Objective: This study aimed to describe the demands and costs from chronic pain patients over the private Brazilian healthcare system. Methods: This was a retrospective claim database study to assess the resource utilization of pain patients in the private setting. We used a four-year follow-up period to assess inpatient, outpatient, and procedures reported. Further, we promoted a forum of discussion with five pain experts and healthcare managers to address the management of chronic pain and assistance models.Results: We identified 79,689 patients with chronic pain. The orthopedist was the main medical specialist consulted with a total number of 38,879 visits performed. The ophthalmologist, cardiologist, gynecologist, and general practitioner were also frequently consulted (rheumatologist was seldom consulted). Among non-medical specialists, the physical therapist was consulted 87,574 times by 12,342 patients (15% of the entire cohort), Among chronic pain patients, 96% performed at least one exam and 86% of the patients presented at least one ER visit during the follow-up period. In 4 years, we estimate that pain patients costed more than 3 billion reais to the private health care system. According to the experts' opinions, a fragmented healthcare system and the lack of patient centered interdisciplinary approaches contributes to a high ineffective pain management leading to a high use of resources. Conclusion: There is an urgent need to change the chronic pain care model in the Brazilian private setting. Qualification in pain management, a multidisciplinary patient centered care, integrated approaches, pain centers, and patients' education may help changing this scenario.

Objetivo: O objetivo do estudo foi descrever as demandas e custos dos pacientes com dor crônica no sistema privado de saúde brasileiro. Métodos: Neste estudo retrospectivo do banco de dados administrativo, avaliamos a utilização de recursos de pacientes com dor no ambiente privado. Em um período de quatro anos, avaliamos internações, visitas ambulatoriais e procedimentos. Adicionalmente, promovemos um fórum de discussão com cinco especialistas em dor e gerentes de saúde para abordar o manejo da dor e os modelos de assistência. Resultados: Identificamos 79.689 pacientes com dor crônica. O ortopedista foi o principal especialista médico consultado, com 38.879 visitas realizadas.

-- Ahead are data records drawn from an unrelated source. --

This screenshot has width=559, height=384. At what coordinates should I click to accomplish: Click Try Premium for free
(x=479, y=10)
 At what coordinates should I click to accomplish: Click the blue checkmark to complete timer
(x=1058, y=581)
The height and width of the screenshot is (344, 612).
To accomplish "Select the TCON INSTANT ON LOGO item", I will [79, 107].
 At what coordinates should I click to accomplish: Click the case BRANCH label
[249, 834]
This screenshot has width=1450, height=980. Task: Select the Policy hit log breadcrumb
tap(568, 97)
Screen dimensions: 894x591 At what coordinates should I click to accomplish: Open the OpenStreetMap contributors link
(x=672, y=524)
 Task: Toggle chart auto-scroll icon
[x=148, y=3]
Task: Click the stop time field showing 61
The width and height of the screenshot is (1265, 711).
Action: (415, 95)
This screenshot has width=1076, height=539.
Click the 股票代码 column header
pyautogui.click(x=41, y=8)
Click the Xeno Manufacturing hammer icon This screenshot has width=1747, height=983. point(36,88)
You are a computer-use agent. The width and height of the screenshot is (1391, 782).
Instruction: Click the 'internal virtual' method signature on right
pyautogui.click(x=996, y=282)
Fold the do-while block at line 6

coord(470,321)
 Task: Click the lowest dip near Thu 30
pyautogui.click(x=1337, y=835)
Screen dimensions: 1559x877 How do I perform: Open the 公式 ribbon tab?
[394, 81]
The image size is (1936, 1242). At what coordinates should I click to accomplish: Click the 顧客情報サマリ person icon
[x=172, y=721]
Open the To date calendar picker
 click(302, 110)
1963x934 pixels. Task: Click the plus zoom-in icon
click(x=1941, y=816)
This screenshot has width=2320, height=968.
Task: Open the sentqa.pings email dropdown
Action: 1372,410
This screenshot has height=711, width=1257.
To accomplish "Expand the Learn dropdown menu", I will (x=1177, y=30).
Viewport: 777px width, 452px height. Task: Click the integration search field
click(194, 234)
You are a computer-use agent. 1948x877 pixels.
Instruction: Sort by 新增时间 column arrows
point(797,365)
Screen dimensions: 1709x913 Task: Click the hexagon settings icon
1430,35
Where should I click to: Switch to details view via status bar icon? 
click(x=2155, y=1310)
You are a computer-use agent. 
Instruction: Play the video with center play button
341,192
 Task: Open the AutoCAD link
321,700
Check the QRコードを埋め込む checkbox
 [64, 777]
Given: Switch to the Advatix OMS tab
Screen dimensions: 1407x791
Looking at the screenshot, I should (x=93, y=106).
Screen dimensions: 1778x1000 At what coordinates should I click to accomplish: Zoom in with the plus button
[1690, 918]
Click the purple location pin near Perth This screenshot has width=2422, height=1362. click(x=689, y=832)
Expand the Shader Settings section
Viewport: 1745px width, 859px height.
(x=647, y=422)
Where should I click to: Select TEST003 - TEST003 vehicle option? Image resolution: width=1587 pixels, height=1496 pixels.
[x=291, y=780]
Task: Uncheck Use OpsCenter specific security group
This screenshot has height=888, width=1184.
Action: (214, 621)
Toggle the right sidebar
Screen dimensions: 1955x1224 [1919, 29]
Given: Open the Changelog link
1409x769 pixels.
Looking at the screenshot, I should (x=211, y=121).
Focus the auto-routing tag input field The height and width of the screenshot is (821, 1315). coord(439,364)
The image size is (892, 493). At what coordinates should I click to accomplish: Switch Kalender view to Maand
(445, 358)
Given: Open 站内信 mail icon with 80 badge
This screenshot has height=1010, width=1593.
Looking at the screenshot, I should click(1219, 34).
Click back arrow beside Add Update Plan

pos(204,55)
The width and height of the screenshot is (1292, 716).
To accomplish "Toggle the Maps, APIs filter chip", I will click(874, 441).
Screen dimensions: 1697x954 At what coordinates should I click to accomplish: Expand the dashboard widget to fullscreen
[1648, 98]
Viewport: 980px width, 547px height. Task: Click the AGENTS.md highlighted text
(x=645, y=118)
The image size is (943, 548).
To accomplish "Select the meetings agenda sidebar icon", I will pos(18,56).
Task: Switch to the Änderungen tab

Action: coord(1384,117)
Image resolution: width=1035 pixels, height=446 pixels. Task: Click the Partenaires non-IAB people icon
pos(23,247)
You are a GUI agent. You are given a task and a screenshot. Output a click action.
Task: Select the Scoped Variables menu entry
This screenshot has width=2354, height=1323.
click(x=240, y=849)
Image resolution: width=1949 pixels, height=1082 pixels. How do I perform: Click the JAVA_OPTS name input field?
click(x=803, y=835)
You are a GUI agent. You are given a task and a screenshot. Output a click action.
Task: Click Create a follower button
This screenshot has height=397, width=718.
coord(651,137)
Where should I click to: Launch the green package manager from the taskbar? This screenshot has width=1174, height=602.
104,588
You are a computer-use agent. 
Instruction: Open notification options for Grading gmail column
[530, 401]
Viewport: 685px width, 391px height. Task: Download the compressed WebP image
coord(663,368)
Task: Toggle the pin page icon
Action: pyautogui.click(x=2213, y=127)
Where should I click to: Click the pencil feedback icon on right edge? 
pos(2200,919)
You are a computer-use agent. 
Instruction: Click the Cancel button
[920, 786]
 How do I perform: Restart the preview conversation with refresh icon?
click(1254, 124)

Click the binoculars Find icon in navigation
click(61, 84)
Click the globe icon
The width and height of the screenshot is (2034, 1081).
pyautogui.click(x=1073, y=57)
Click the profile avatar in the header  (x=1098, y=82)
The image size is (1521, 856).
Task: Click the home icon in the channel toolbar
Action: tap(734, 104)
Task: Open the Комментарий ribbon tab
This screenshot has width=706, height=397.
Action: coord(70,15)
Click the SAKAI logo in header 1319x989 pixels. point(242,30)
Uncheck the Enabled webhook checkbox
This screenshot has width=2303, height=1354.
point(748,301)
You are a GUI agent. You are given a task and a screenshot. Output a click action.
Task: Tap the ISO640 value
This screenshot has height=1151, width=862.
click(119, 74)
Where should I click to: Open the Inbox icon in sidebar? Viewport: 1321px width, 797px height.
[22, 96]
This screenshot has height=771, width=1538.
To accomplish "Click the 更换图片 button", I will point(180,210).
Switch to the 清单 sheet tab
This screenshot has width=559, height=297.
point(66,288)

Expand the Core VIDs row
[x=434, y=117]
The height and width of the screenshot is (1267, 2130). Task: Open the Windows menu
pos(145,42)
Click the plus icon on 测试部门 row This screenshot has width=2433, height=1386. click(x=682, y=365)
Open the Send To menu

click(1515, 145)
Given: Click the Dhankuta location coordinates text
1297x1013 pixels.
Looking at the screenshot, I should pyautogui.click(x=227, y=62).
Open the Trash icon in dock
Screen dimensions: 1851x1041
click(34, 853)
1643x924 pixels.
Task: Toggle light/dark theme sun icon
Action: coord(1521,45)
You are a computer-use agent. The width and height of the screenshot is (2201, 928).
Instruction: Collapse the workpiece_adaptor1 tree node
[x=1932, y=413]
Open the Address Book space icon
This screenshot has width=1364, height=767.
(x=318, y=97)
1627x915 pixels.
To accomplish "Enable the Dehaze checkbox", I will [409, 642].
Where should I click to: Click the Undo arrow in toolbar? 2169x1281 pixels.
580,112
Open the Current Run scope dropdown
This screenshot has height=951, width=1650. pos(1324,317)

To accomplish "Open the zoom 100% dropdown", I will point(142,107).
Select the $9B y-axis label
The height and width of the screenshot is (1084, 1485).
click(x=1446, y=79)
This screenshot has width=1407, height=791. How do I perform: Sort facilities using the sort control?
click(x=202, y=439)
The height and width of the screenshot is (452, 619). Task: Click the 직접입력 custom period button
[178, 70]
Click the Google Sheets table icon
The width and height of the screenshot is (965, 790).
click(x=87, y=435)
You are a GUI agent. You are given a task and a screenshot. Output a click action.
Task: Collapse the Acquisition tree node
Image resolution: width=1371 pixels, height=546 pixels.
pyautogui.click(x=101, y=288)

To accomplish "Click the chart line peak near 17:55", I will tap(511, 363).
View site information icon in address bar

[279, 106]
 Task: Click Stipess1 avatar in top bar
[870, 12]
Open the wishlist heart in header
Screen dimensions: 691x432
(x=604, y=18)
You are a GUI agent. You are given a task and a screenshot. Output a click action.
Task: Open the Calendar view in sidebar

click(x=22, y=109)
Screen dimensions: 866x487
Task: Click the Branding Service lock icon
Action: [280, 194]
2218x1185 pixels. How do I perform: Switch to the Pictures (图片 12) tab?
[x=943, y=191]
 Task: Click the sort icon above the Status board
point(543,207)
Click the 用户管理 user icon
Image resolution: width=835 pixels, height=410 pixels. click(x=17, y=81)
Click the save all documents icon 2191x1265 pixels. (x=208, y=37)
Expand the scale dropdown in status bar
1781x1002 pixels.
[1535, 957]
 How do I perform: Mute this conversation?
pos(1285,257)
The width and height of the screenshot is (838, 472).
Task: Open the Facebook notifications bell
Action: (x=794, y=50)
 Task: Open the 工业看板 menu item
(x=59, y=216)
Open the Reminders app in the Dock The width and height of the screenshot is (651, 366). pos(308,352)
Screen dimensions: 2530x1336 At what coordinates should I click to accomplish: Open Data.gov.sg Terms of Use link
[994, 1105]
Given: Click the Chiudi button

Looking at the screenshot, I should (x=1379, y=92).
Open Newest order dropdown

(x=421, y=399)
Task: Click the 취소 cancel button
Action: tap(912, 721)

O oftalmologista, o cardiologista, o ginecologista e o clínico geral também foram consultados com frequência (o reumatologista foi raramente consultado). Entre os especialistas não médicos, o fisioterapeuta foi consultado 87.574 vezes por 12.342 pacientes (15% de toda a coorte). Entre os pacientes, 96% realizaram pelo menos um exame e 86% apresentaram pelo menos uma consulta de emergência durante o período. Em 4 anos, estimamos um custo de mais de 3 bilhões de reais para o sistema privado de saúde. De acordo com as opiniões dos especialistas, um sistema de saúde fragmentado e a falta de abordagens centradas no paciente contribuem para um manejo ineficaz da dor, resultando em um alto uso de recursos. Conclusão: Há necessidade de mudar o modelo de manejo da dor crônica no sistema privado brasileiro. Qualificação dos profissionais, atendimento multidisciplinar centrado no paciente, abordagens integradas, centros de dor e educação dos pacientes podem ajudar a mudar esse cenário.